Her skin was warm beneath his hands, smooth and soft and already familiar in that haunting way memory makes the body ache. She arched into him, lips parted, chest rising and falling in rhythm with the storm building between them. The moonlight painted her in silver as she whispered his name like it was a prayer she’d been holding onto for ten years.
And he kissed her like he had something to prove.
Like he’d been gone too long.
Like he wanted to memorize every sound she made.
His hands moved slowly, reverently, brushing over the curve of her hip, the dip of her waist, the inside of her thigh as if her body might vanish if he touched too fast. Every movement was careful. Every breath was a quiet fire.
She wrapped around him, legs drawing him in, arms holding tight. He buried his face in her hair, swallowing a groan as she moved with him, matching him in rhythm and want and memory. It wasn’t frantic; it was full. Every stroke of his body into hers felt like rewriting the past.
This wasn’t a reunion.
It was a reclamation.
She trembled beneath him, gasped again, hands fisting in his hair as he whispered her name into the crook of her shoulder. The air was thick with need and memory, withthe warmth of skin on skin, and with the unspoken truth of every year they’d spent apart.
And when she came apart beneath him, whispering his name like it belonged to her, he let go of everything he’d been carrying.
The world didn’t just disappear.
It finally made sense.
CHAPTER 11
THE SUN HAD ALREADY crestedthe treetops when Meaghan stirred. The scent of pine drifted through the slightly open window, mingling with the fading warmth of Callen’s body in the bed beside her. Only… he wasn’t beside her anymore.
She reached for him instinctively, her hand brushing over cool sheets and empty space. Her fingers closed on nothing, however, and her heart clenched at his absence.
For a moment, she lay still, blinking up at the old wood-slatted ceiling. Her body ached in places she hadn’t remembered could ache, but it was a good kind of ache, tender and grounding. Like being reminded she was still alive, still capable of want, of need. Of feeling something real.

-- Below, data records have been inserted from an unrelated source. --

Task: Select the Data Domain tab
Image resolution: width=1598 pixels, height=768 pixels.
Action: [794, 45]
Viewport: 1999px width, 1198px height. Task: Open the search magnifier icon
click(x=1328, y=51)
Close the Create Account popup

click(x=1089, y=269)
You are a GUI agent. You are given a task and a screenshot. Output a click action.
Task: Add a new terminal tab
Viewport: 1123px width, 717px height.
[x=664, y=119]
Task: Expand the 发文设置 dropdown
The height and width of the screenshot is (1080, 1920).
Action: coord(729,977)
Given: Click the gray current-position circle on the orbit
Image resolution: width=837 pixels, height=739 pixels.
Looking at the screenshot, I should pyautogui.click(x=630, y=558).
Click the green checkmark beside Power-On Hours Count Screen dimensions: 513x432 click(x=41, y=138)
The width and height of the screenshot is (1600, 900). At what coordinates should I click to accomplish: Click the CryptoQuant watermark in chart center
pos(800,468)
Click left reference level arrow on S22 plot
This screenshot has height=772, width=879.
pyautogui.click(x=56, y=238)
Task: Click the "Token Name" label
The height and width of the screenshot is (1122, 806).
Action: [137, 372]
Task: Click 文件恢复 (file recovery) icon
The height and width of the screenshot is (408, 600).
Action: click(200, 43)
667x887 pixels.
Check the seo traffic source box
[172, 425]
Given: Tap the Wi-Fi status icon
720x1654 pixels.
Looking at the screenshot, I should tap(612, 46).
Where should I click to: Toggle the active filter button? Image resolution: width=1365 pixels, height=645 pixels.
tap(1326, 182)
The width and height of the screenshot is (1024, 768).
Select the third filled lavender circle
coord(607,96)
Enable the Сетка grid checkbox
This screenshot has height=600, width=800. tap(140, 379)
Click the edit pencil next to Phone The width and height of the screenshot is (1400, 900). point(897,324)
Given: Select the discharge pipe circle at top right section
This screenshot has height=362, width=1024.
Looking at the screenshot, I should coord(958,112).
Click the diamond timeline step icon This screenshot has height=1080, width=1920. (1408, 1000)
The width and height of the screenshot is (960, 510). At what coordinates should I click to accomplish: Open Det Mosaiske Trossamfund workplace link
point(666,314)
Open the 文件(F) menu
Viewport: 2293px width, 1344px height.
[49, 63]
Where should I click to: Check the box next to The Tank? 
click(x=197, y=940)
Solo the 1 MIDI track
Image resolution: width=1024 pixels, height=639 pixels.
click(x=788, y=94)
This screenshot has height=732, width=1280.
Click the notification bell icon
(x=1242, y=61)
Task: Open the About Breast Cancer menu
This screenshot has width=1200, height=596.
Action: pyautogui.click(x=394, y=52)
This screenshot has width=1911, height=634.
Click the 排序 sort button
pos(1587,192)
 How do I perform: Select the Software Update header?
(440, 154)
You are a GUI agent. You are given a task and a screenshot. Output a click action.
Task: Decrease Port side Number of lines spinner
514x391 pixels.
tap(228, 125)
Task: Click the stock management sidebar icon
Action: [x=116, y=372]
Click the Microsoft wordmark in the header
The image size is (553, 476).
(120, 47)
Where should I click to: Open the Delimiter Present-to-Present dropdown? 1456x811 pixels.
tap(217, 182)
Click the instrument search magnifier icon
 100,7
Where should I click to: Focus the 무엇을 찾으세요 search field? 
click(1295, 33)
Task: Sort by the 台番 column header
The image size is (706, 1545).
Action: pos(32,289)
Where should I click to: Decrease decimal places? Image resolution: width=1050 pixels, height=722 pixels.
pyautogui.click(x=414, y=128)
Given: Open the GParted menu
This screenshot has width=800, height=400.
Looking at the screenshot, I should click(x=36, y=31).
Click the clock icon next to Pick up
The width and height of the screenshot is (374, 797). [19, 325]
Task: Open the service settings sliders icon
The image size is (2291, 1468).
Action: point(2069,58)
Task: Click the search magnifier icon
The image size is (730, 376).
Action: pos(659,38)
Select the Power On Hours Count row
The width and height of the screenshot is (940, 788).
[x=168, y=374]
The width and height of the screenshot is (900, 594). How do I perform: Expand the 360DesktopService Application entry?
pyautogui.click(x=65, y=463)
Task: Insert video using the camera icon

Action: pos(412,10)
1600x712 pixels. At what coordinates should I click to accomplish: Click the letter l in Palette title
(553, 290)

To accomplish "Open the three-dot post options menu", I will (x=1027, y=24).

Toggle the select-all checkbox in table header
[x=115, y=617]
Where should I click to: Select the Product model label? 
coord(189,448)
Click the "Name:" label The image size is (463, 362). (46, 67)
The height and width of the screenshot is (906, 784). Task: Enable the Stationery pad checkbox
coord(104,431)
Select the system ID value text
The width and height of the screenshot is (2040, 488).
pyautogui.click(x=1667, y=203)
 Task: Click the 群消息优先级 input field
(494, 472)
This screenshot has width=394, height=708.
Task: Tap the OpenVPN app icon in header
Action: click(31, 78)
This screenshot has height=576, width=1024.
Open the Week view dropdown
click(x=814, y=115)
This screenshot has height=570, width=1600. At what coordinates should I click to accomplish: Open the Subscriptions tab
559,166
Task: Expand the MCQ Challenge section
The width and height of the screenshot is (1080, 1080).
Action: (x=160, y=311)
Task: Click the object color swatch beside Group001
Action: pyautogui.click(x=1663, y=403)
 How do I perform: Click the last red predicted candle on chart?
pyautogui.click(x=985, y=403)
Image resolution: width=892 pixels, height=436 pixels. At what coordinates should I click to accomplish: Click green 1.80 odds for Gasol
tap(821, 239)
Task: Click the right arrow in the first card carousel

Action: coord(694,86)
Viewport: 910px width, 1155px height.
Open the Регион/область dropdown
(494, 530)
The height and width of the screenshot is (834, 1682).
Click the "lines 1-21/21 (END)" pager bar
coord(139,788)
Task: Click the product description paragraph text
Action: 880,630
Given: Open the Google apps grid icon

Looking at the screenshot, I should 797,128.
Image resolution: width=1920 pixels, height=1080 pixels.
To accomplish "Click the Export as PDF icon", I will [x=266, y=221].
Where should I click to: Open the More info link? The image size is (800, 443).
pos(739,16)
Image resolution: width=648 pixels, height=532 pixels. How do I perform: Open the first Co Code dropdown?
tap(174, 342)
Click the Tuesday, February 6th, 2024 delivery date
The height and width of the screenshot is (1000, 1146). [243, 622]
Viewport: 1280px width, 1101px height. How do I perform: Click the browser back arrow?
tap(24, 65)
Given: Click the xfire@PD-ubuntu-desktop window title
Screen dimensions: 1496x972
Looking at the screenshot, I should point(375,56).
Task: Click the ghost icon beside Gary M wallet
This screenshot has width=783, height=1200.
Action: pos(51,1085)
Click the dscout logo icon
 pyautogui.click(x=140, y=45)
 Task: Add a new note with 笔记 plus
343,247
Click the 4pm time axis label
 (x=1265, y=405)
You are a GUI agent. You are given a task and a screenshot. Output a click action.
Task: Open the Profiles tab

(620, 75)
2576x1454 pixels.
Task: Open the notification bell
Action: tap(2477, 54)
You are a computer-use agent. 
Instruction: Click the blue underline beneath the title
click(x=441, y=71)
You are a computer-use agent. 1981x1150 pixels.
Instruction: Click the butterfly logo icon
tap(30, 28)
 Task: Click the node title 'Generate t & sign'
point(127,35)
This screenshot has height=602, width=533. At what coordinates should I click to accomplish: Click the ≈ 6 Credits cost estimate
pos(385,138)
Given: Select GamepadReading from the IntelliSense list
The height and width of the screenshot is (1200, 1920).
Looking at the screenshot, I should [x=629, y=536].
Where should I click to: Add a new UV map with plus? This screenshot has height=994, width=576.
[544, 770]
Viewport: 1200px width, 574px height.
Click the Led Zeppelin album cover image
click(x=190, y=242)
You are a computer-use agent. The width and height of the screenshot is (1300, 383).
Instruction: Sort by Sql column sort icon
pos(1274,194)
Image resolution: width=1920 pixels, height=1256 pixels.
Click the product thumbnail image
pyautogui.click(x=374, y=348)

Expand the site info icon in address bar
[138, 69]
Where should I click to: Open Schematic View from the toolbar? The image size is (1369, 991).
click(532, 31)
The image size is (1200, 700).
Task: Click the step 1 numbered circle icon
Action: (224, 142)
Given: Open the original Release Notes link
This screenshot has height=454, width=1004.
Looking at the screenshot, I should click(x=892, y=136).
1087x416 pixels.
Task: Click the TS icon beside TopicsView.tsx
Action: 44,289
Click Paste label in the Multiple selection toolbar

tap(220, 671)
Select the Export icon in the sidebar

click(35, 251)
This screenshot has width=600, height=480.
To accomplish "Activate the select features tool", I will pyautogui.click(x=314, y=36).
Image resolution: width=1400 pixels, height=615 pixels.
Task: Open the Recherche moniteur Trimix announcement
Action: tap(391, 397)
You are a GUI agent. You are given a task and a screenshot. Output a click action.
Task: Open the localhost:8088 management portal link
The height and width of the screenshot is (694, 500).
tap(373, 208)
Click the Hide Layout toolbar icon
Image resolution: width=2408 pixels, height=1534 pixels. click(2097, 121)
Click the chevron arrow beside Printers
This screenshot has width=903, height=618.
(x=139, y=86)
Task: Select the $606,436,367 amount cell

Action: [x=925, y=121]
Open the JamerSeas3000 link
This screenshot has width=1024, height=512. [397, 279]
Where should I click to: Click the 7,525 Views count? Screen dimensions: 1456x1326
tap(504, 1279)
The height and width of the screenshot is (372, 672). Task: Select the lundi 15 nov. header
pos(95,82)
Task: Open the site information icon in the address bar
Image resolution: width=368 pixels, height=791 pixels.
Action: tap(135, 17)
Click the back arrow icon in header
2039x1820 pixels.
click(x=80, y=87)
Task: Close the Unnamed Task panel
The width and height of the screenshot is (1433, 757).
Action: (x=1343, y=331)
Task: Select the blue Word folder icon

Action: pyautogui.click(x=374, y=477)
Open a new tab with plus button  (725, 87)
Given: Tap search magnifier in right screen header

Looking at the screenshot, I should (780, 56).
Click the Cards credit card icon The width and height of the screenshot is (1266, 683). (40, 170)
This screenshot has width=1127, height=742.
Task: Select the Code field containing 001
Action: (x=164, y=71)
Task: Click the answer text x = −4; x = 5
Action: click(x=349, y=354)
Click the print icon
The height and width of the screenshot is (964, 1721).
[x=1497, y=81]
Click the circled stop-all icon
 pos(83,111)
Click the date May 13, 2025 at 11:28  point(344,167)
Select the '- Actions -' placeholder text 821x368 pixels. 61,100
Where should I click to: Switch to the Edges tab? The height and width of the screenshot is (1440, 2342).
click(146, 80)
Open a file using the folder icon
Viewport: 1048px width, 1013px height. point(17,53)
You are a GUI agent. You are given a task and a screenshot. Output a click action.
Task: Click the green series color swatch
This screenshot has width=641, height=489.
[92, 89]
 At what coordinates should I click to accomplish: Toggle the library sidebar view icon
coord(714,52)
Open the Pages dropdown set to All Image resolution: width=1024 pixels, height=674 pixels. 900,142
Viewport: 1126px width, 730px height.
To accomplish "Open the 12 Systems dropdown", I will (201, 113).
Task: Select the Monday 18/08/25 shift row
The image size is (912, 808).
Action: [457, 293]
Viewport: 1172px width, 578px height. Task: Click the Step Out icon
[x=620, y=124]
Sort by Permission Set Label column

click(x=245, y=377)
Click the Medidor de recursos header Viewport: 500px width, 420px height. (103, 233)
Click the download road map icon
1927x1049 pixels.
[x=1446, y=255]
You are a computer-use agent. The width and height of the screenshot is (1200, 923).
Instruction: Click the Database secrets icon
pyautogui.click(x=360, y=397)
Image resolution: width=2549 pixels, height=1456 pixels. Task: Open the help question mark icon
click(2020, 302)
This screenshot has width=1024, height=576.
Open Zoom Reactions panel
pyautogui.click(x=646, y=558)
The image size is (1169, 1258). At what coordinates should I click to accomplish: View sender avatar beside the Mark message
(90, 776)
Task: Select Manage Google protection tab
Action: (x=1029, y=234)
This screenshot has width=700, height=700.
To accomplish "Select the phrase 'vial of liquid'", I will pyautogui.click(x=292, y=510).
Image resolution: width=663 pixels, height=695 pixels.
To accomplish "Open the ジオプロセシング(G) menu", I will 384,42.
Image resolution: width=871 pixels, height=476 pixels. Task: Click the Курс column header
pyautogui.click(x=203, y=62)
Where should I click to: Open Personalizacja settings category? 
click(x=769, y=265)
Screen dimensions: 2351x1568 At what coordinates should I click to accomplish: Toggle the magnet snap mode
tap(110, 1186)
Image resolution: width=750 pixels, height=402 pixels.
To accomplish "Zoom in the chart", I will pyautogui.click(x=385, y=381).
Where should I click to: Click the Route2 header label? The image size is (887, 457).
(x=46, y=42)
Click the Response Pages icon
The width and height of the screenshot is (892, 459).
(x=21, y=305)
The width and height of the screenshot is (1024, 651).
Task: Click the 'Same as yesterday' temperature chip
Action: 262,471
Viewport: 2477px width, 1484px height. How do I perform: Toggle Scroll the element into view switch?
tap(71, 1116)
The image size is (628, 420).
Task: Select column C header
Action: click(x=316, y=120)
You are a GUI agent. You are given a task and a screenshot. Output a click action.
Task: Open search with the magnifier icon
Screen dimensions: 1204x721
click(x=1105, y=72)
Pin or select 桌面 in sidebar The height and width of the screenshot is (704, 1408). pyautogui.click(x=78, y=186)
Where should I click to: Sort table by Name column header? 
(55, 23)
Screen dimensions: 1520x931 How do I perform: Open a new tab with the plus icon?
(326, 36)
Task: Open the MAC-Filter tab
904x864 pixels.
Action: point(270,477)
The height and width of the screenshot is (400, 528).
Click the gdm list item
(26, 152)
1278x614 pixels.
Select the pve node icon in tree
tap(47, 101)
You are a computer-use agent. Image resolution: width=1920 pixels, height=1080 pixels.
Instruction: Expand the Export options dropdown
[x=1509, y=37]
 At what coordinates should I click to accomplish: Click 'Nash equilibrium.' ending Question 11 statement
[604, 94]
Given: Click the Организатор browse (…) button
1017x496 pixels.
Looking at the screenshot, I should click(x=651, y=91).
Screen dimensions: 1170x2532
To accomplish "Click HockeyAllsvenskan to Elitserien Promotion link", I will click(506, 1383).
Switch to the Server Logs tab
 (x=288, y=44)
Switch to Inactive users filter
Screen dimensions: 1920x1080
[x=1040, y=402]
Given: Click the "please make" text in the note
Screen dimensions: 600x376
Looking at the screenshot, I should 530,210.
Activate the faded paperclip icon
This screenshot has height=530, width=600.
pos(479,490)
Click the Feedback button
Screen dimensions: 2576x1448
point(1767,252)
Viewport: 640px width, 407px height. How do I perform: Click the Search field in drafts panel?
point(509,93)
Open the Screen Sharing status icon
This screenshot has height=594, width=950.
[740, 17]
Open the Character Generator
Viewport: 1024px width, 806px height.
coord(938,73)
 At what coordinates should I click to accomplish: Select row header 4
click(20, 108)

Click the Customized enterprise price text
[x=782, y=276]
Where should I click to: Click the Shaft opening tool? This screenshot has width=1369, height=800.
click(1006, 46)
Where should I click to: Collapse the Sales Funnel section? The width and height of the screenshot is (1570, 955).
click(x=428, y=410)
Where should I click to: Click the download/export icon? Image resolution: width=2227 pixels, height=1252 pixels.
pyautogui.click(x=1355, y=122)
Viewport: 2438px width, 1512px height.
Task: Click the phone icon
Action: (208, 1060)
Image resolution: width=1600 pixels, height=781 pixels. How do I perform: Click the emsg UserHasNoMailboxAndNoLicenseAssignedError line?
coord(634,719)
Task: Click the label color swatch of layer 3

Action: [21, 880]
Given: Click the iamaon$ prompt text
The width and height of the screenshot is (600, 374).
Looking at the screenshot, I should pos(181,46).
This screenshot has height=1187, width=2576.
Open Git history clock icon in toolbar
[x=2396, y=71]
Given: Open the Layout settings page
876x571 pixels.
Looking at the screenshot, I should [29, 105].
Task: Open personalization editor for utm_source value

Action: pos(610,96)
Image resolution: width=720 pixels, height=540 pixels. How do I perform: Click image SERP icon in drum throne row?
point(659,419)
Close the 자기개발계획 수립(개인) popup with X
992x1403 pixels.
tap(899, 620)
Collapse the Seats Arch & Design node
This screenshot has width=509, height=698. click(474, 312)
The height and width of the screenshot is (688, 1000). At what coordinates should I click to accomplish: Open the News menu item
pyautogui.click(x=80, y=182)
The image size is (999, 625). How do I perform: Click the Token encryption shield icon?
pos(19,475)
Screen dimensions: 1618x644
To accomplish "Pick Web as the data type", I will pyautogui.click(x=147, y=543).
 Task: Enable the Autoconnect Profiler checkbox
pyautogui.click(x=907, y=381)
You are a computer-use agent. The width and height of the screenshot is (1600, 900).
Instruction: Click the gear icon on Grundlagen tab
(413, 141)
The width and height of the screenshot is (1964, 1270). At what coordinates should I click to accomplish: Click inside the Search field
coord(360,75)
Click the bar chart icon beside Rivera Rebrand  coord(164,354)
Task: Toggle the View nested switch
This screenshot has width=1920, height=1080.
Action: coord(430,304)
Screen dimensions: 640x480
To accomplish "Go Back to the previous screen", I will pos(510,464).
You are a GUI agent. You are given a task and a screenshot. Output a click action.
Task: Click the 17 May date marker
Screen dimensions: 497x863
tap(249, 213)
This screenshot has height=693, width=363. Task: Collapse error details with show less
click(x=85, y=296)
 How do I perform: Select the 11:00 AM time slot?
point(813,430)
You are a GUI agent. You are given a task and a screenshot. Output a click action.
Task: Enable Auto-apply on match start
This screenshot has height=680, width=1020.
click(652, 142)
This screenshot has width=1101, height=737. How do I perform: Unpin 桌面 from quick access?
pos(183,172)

She stretched beneath the rumpled blanket, her palm grazing the spot where Callen’s body had been hours before, warmth traded for emptiness, silence replacing breath. Her limbs were heavy, pleasantly sore in places, asif her body still echoed the memory of him. She pulled the sheet up to her chest and stared at the ceiling, heart drumming softly.
Last night had been… more than sex. She could still feel the weight of his body above hers. The reverence in his hands. The way he’d said her name—like it meant something more than history. Something like home. It had been years of silence cracked open. A wound revisited. A tether rediscovered.
But now, in the morning light, none of it made the fear go away. Instead, the ache settled in her chest. Older. Deeper.
Her father’s voice echoed in the back of her mind.This is what’s best, Meaghan. You don’t understand the pressure I’m under. Just trust me.
But the kids—her students—had nearly died. Their families were still out there, unaware, possibly in danger. And none of this—not the gunmen, not the silence in the news, not the fire that still simmered in her gut—made sense until she heard the truth from the man who started it all.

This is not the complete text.